Rembrandt's depiction of the pissing farmer's wife and the pissing man are not glaring examples of the artist's works, nor seventeenth century Dutch art in general. In fact, for a long time, the images of the pissing woman and the pissing man was viewed as works of more satirical value.
However, the provocative realism and the unobscured view of the characters' privates, is an example of Rembrandt's talent for capturing images of everyday life in the streets of Holland in 1631, when the etchings were made.
Rembrandt's unusual portraits, etchings, and historic and biblical paintings brought him international fame already in his own lifetime, and even his practice pieces and drawings were collected by art lovers of his time. To this day, Rembrandt is still revered as one of the greatest storytellers in the history of art, possessing an exceptional talent for depicting people in dramatic guises and various moods.
These specific images, and in particular the woman, can be seen as a commentary upon the carvings of Jacques Callot. In 1617 Callot made Capricci di varie Figure, in which he among other characters depicts a man crouching and pissing, in much the same position as Rembrandt's woman. Callot's man, however, does not look the least bit uncomfortable pissing in public. Perhaps this was Rembrandt's point, perhaps not. Either way, it makes a notable difference between the two depictions. Also, Rembrandt's pissing man doesn't look uncomfortable either.

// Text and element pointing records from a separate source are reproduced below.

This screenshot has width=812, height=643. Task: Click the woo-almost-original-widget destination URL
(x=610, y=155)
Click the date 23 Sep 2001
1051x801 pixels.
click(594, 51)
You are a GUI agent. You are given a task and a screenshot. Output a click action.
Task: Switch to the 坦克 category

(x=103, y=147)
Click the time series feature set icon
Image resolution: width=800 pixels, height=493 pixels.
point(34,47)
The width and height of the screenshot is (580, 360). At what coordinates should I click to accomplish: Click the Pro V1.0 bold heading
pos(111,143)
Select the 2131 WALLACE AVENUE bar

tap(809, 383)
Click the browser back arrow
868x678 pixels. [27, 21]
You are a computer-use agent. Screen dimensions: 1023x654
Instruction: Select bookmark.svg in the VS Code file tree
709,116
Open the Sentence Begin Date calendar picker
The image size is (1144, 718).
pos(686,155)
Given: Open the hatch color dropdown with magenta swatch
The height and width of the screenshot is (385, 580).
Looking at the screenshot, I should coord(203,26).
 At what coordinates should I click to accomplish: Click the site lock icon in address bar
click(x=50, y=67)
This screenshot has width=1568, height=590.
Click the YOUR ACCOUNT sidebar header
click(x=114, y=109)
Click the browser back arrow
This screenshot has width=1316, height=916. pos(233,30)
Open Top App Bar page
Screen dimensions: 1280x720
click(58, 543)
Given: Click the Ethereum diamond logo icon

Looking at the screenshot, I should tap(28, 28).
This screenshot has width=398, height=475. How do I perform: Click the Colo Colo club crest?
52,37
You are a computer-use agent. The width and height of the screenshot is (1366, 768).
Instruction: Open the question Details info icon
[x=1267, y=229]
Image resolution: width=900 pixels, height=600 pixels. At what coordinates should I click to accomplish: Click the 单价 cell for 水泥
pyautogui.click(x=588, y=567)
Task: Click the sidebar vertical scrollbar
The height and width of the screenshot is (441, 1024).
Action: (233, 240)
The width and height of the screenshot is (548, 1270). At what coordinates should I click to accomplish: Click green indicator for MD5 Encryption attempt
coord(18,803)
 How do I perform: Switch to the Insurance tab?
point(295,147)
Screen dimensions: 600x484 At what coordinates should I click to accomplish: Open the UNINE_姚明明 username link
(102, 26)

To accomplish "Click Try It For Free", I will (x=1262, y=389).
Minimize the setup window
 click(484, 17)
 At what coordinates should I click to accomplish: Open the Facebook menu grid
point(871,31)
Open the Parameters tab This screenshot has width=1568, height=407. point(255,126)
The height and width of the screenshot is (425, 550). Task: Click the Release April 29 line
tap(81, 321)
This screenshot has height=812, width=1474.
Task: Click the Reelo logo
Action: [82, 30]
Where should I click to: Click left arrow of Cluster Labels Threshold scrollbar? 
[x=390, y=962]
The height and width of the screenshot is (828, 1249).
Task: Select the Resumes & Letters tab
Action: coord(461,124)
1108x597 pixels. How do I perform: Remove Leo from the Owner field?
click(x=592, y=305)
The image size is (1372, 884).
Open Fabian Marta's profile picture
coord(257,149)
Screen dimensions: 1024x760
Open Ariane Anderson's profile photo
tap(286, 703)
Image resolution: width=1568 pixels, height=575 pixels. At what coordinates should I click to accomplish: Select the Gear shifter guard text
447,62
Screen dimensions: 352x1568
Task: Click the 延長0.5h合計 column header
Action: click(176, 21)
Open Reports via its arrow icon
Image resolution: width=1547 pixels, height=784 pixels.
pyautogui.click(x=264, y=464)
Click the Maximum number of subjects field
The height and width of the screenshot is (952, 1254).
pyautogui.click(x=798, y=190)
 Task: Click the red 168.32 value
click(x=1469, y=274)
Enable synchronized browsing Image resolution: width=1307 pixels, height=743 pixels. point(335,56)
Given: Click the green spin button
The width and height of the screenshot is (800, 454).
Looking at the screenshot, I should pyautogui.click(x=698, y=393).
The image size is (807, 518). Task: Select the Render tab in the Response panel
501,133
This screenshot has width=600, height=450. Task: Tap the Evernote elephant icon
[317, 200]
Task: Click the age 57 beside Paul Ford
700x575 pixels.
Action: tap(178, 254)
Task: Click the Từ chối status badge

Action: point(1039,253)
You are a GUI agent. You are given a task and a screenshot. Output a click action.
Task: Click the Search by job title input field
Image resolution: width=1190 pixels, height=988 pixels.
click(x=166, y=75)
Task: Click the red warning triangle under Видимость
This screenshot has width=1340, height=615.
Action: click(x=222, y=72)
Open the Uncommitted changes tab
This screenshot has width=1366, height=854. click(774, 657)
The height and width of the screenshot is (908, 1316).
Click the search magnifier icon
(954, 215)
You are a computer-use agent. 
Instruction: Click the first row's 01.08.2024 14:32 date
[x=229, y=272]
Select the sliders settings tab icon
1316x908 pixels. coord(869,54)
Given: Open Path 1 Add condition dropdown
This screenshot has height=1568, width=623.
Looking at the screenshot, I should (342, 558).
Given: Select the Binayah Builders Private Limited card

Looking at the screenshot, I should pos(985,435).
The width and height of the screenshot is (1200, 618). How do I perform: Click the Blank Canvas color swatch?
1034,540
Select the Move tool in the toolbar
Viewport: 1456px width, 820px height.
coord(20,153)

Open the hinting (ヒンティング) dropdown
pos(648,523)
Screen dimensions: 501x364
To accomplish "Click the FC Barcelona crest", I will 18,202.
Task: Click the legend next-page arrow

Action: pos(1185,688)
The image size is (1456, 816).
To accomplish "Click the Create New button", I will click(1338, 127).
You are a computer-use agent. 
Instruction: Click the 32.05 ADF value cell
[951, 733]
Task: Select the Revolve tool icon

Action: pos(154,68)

This week is the opening of the Rijksmuseum's grand exhibition Late Rembrandt, showing the later works of the painter. Seeing as the pissing farmer's wife and the pissing man are from 1631 and thus a part of his early works, they most likely will not be part of the exhibition. Piss or no piss, however, Rembrandt is still one of the greats and probably worth a visit. The exhibition is open until May 17th 2015.